> **Wykonaj poniższe**:
- A) Przeredaguj zwięźlej akapit tekstu o boksie Ultraviolence zaczynający się od słów „Pudełko od kolekcjonerskiej”, zachowując jego główne informacje.
- B) Zwróć bez zmian fragment tekstu o boksie Ultraviolence, zaczynając od słów „Pudełko od kolekcjonerskiej, specjalnej” i kończąc na słowach „i niewiele więcej.”.
- C) Odpowiedz krótko na pytania do tekstu o boksie Ultraviolence:
(i) Ile zdjęć ukazuje się po wyciągnięciu „okładki”?
(ii) Na ilu płytach winylowych wydano album w tym zestawie?
(iii) Czego zabrakło płycie CD w digipacku?

> **Podany tekst**:
• • • • • • •
Po niezwykle przyjemnym zaskoczeniu, jakim była wysoka jakość ostatniego albumu od Lany Del Rey z ciekawości poszukałem czy jej płyta nie wyszła przypadkiem na winylu. Okazało się, że dostępna jest nie tylko wersja winylowa, ale także kolekcjonerskie pudło. Nie zastanawiając się bardzo długo nabyłem to wydanie ciesząc się, że będzie w moim posiadaniu i że będę miał kolejną ciekawą rzecz do pokazania w serii Unboxing. A zatem prezentuję Wam Ultraviolence Super Deluxe Limited Box.
Pudełko od kolekcjonerskiej, specjalnej edycji Ultraviolence jest z wyglądu bardzo przyjemne. Mówimy tutaj o kwadratowym kartonowym boksie, który swoim wyglądem przypomina kolekcjonerskie wydanie albumu 13 od Black Sabbath czy rocznicową edycję albumu King Crimson Larks’ Tongues in Aspic. Zostało ono wykonane z porządnej jakości tektury, która została wzbogacona o punktowe wylakierowanie tytułu albumu.
Po wyciągnięciu „okładki” naszym oczom ukazują się cztery zdjęcia. Są one wykonane naprawdę porządnie, ale po zapoznaniu się wcześniej ze znakomitymi grafikami znajdującymi się w specjalnym pudle The Division Bell nie są one w stanie wzbudzić szybszego bicia serca. Ot – zdjęcia Los Angeles czy Lany wydrukowane na kwadratowym papierze – i niewiele więcej.
Pod grafikami znaleźć można najważniejszy (tak mi się przynajmniej wydaje) element całego zestawu – album Ultraviolence na podwójnym winylu. I to jakim! Kolorów tutaj więcej niż na przeciętnej paradzie równości, na dodatek zostały one pięknie na winyl nałożone, dzięki czemu „czarne” płyty naprawdę cieszą oko i aż proszą o jak najczęstsze ich podziwianie. Sam karton gatefold na te płyty prezentuje się naprawdę ładnie, a panorama Miasta Aniołów robi bardzo fajne wrażenie.
Następnym (i ostatnim – ale to omówię za chwilę) elementem Ultraviolence Super Deluxe Limited Box jest ten sam album, ale na CD. Kartonowi digipack został „schowany” w pudełku (jest to naprawdę dobre rozwiązanie, które pozwala wydłużyć przyzwoite życie takiego opakowania i które stosowane jest, nareszcie!, co raz częściej).
W samym digipacku znaleźć można mini-książeczkę ze zdjęciami i creditsami oraz, co oczywiste, płytę CD. Niestety nikt nie pomyślał o wyposażeniu jej w ochronną folię, przez co płyta swobodnie „wala się” po digipacku i szybko niszczeje. Niestety jest to obecnie przykry standard przy tego typu wydaniach – co jest o tyle dziwne, że koszt takiej folii ochronnej jest naprawdę śmiesznie niski.
• • • • • • •
> **Dostępne dane**:
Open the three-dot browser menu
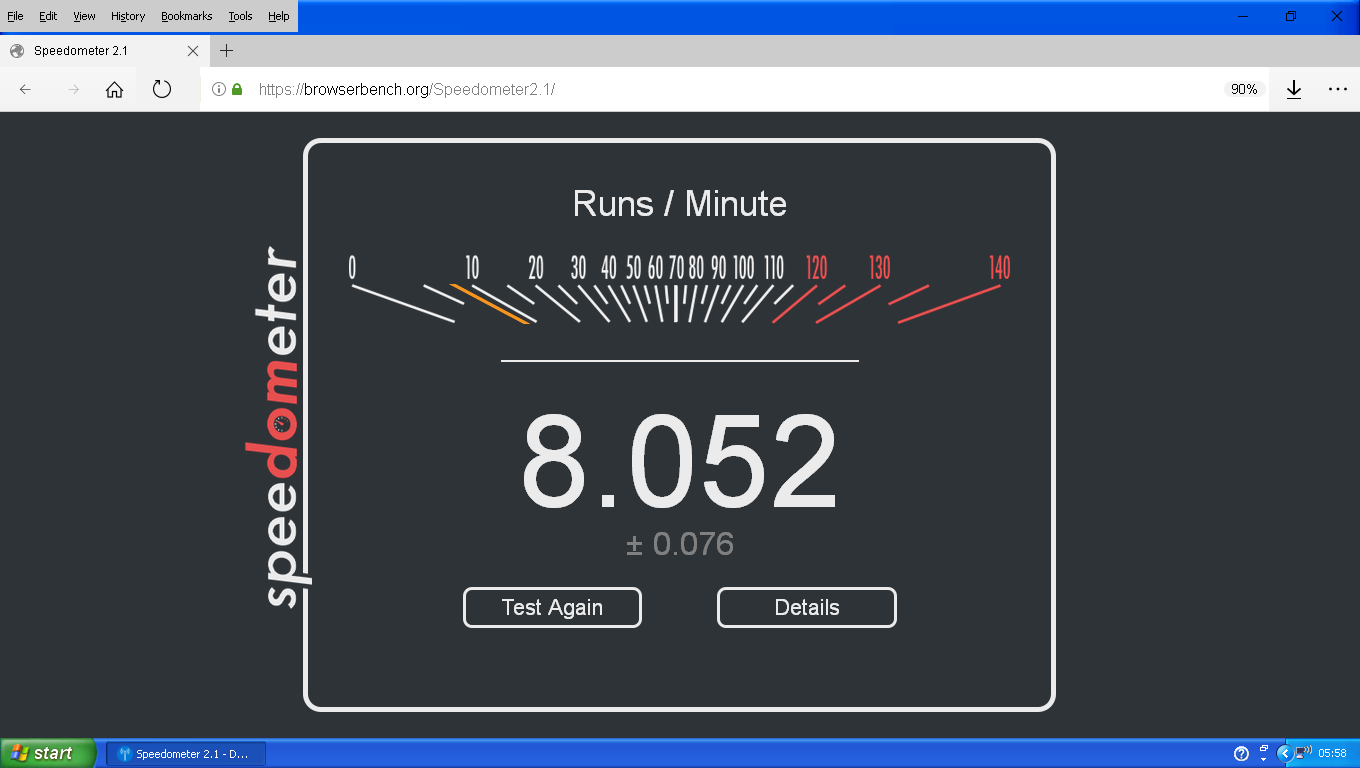click(x=1338, y=89)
• • • • • • •
> **Pełne odpowiedzi**:
- A) Kolekcjonerska edycja Ultraviolence ma ładne, kwadratowe pudełko z kartonu. Przypomina ono kolekcjonerskie wydanie albumu 13 Black Sabbath oraz rocznicową edycję Larks’ Tongues in Aspic King Crimson. Wykonano je z porządnej tektury, a tytuł albumu pokryto punktowo lakierem.

- B)
Pudełko od kolekcjonerskiej, specjalnej edycji Ultraviolence jest z wyglądu bardzo przyjemne. Mówimy tutaj o kwadratowym kartonowym boksie, który swoim wyglądem przypomina kolekcjonerskie wydanie albumu 13 od Black Sabbath czy rocznicową edycję albumu King Crimson Larks’ Tongues in Aspic. Zostało ono wykonane z porządnej jakości tektury, która została wzbogacona o punktowe wylakierowanie tytułu albumu.
Po wyciągnięciu „okładki” naszym oczom ukazują się cztery zdjęcia. Są one wykonane naprawdę porządnie, ale po zapoznaniu się wcześniej ze znakomitymi grafikami znajdującymi się w specjalnym pudle The Division Bell nie są one w stanie wzbudzić szybszego bicia serca. Ot – zdjęcia Los Angeles czy Lany wydrukowane na kwadratowym papierze – i niewiele więcej.

- C)
(i) Cztery.
(ii) Na dwóch, bo album wydano na podwójnym winylu.
(iii) Ochronnej folii.